Роно издал невразумительный крик, а из кухни выплыл долговязый брюнет с утонченным французским профилем и элегантным воротничком тонкой рубашки в полоску. Окинул взглядом пустое пространство и приземлился за круглый столик, подвинув шаткий стул мне навстречу. Проницательно изучил меня взглядом и поспешно заговорил по-французски. Из всей песни я поняла только «мадемуазель». Я смущённо просияла и попросила начать с чего попроще.
– Bonjour Madame. Что нужно ответить?
– Бонжур месье? – улыбнулась я робко.
– Bravo! – долговязый бросил свысока одобрительный кивок. – Раз у тебя талант, будет легче. – И засмеялся, сверкая глазами. – Комо-ву-запэле-ву?.. Ну, отвечай… Комо-тю-тапелль-жён-жоли?
Ничего не поняв, я засверкала глазами в ответ. Он в нетерпении подобрал с книжной полки кусок бумаги и начеркал несколько слов. Comment vous appellez-vous? – означает «как вас зовут». Повтори!
– Коммэт воус аппэллез воус… прочитала я по слогам. Он насупил густые брови.
– Bon. Комовузапэлеву. Окей?
Таким нехитрым способом он разузнал моё имя. Затем мой возраст – единственное слово, которое я запомнила с первого раза – «вантан» (vingt ans). Его имя – Иву, игриво проглоченное, показалось мне странным, ну да ладно. Условились продолжить уроки на следующий день.
Уроки возобновились. Первой моей вызубренной полноценной фразой стала реплика «ан-бон-ван-блан» (один бокал хорошего белого вина). Которое для пущего понимания следует протянуть в нос, на французский манер, а в конце добавить «сильву-пле». Иву начеркал по моей просьбе актуальный вопрос, который предполагалось тут же испробовать на бармене: «Кеске ну манжон сё суар?» (Что мы будем есть сегодня вечером?) Я крикнула это Роно, на что тот просиял: «Как всегда, мадемуазель, ФоКю», и лукаво улыбнулся. «ФоКю» означает на немецком блюда народной кухни.

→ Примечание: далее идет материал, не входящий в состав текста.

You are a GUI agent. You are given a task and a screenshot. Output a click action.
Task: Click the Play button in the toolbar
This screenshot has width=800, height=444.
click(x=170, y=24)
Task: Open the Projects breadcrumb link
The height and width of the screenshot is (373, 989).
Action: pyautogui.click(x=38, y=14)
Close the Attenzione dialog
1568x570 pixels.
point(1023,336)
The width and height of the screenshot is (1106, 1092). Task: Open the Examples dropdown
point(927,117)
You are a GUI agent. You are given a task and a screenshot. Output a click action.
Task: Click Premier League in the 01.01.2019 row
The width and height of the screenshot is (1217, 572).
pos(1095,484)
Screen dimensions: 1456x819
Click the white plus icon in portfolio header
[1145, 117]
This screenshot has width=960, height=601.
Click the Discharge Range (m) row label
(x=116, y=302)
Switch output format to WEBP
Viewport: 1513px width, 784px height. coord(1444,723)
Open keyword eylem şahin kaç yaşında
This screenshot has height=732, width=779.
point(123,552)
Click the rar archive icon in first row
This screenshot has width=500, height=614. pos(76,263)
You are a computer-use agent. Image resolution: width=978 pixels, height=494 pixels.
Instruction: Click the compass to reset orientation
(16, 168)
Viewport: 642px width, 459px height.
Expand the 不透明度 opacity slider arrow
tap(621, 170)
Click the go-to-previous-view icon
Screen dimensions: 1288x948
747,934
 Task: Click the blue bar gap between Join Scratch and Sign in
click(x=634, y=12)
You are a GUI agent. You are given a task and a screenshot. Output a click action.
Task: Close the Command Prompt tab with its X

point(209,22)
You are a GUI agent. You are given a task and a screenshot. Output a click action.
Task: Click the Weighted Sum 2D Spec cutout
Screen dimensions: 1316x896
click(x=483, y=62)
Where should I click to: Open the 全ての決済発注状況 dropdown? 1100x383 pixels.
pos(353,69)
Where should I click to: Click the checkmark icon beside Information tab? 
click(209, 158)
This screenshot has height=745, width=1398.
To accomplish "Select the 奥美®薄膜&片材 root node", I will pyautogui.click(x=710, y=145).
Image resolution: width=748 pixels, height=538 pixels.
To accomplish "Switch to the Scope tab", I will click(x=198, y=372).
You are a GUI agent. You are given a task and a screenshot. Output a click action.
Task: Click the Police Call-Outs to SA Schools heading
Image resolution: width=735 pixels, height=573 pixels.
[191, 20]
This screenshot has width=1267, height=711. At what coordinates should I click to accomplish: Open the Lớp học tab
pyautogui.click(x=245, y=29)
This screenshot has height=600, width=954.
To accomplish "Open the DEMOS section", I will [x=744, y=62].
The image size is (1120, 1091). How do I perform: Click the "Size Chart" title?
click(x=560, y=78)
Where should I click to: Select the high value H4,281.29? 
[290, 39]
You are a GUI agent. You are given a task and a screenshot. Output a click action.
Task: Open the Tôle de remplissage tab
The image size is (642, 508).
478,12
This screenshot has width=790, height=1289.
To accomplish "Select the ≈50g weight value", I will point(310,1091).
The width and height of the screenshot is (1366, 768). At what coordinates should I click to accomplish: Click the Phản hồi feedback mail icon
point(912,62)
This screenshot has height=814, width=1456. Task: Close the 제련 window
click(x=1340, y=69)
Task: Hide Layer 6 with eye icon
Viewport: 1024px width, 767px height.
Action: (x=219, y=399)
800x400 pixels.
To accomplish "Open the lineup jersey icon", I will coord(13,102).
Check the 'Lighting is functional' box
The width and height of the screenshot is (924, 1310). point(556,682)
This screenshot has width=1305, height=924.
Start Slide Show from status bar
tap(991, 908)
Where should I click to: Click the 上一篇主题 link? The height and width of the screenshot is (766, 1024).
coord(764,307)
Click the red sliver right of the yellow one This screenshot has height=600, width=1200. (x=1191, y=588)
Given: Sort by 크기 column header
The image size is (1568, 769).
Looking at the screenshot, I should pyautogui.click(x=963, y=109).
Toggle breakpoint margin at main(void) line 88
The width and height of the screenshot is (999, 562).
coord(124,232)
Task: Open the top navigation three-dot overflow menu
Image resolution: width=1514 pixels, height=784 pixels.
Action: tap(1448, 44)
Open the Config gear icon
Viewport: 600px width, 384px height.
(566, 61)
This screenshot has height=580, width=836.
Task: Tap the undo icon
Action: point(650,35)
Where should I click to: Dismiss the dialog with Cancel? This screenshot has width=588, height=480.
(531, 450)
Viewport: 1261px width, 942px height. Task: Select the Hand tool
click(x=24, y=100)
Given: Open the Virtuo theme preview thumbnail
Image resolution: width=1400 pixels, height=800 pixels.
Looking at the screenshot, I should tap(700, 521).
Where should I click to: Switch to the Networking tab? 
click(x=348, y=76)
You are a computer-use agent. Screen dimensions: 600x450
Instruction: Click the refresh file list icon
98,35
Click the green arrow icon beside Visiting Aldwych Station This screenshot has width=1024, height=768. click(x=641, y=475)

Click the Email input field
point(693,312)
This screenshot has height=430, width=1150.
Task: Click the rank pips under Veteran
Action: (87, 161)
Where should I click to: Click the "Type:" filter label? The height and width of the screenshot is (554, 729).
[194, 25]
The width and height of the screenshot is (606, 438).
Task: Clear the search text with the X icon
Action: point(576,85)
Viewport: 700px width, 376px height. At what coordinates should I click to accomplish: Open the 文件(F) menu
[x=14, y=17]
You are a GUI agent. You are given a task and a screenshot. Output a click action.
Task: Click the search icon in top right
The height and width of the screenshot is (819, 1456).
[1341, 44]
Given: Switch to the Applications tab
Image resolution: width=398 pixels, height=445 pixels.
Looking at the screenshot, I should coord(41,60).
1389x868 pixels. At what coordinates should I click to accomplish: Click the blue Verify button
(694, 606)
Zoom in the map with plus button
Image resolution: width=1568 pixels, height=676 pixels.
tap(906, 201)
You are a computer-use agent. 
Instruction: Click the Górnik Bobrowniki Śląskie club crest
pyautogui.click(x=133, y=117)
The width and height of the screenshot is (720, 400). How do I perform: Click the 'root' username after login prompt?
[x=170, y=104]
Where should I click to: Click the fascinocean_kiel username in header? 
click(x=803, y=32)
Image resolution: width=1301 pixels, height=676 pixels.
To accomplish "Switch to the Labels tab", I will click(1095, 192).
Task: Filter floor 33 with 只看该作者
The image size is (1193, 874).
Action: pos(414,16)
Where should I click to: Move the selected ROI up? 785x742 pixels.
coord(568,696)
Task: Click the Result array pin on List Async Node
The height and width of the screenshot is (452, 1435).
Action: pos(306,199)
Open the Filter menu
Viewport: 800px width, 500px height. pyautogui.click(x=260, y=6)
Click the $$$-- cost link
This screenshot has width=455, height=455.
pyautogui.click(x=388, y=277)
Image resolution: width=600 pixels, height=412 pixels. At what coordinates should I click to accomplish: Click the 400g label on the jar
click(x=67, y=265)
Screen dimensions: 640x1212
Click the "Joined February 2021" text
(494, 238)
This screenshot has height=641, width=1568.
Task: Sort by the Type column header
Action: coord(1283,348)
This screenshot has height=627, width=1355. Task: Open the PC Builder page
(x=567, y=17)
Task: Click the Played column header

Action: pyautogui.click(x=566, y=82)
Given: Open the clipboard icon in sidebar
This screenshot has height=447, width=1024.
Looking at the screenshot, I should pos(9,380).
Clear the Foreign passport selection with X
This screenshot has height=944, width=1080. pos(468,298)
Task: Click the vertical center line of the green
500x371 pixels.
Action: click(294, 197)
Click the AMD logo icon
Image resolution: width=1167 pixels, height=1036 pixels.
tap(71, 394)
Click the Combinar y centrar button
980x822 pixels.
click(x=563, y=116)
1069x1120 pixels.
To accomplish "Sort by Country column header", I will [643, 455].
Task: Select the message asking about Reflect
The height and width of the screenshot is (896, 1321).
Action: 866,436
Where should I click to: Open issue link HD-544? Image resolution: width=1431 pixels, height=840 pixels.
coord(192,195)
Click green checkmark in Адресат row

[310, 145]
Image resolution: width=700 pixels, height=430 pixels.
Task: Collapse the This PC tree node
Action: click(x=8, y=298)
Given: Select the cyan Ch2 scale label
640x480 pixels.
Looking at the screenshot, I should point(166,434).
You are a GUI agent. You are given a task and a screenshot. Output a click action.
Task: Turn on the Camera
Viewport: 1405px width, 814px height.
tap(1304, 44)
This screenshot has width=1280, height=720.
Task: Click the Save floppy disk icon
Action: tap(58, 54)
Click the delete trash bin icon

На французском же «фокю» именуют врунов и лицемеров. Никогда до этого дня мне не нравились ни французы, ни французский язык. Ключевая фраза – до этого дня.
Мы жили вместе уже несколько дней, когда я возобновила попытки выяснить настоящее имя Иву. Однако сделала это наиглупейшим образом. Иву или Йум, в зависимости от интонации – так звучит французское слово, обозначающее его имя. Я предложила хозяевам чайной поучаствовать в игре – каждый пишет на листе, как его зовут. Иву был первым и обозначил латинскими буквами что-то в духе Гуиллаумэ. Когда круг был завершён, друзья поинтересовались: что дальше. Я схватила бумажку и пообещала сообщить правила игры чуть позже. Возможно, разумней, было бы признаться самому Иву в моей оплошности. Но это казалось абсурдом, превышающим градус. Меня он называл на французский манер милым прозвищем: «Ма пути лапа». (Мой маленький зайка) Разумеется, с ударением на последний слог.